Still, Bruce hoped to work with Walter Chung in an action film. But things changed as later on, Hollywood invited Bruce to make ETD. As it was far more an urgent task, Bruce thus, temporarily shelved his plan of cooperating with Walter Chung and halted his self-directed GAME half-way through. Bruce then started making ETD for Warner Bros.

Upon wrapping up ETD in April 1973, Bruce liaised with Walter Chung again about co-directing GAME in S.Korea. This time round, it seemed Walter Chung did not deny Bruce’s invitation. Also, by this time, Walter Chung had left Shaw Bros and joined Raymond Chow’s GH. It seemed like the chances of his collaboration with Bruce was very high. Bruce had also discussed with Walter Chung over the GAME’s script together for many times and had come to a ‘CONCLUSION’ for the movie. On the other hand, Walter Chung said he had even prepared a new script for Bruce.
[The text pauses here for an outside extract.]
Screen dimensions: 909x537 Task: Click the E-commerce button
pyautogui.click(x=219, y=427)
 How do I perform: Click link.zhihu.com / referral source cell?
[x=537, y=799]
It was called “Big Battle With The Black Panther.” He completed it in early July 1973. Bruce had gone through this script and was very satisfied with it. It was intended to film after GAME. Unfortunately, Bruce died shortly after that. So, “Big Battle With The Black Panther” was shelved permanently as Walter Chung thought it was very difficult to find someone to replace Bruce.

Due to their good relationship plus Bruce’s original intention to invite Walter Chung to co-direct the second half of GAME, thus, many HK people speculated that the job of the unfinished GAME would land on Walter Chung’s shoulder after Bruce’s death on 20th July 1973.
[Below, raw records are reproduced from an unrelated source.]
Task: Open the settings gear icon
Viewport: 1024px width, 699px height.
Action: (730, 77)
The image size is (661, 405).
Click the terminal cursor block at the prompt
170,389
As for the stand-in for Bruce, the HK reporter thought that Hwang In-Shik might be a good choice. Hwang’s TKD fighting style bore some similarities to Bruce’s JKD kicks. Also, Bruce liked his kicking style and had paid great attention to this martial artist while he was alive. After inviting Hwang to play a villain in WOTD, Bruce and Hwang had become good friends and sparred with each other whenever they had a chance.

HK celebs felt that Hwang’s performance and expression in “The Devil Treasure” was very much influenced by Bruce, especially his pose, stance and expression before the fight.

After Bruce’s death, Walter Chung was interviewed by HKTVB (Source: HK Commercial Press dated 1st Aug 1973). He revealed some inside info that before Bruce’s passing, Bruce and him had been secretly discussing and preparing to finish the unfinished GAME as well as getting to shoot for a new movie. Unfortunately, Bruce passed away and it was a shame that the renowned action director had no more chance to work with the No. 1 HK action star.

Before his death, Bruce once expressed his deepest regret for not being able to work with Walter Chung much earlier. Never had one expected these words became reality.

So, it all seemed like the probable candidate for GAME’s director was initially Walter Chung before Raymond Chow finally decided to get ETD’s director, Robert Clouse to continue shooting the unfinished GAME in 1977, probably due to commercial and international market reasons.

Photos of Walter Chung Chang-Hwa: http://postimg.org/image/fiu4owzn5/
First time heard about this story.
Rare stuff, thanks for sharing.

Someone should have interviewed this director on Lee's G.O.D. before he is gone.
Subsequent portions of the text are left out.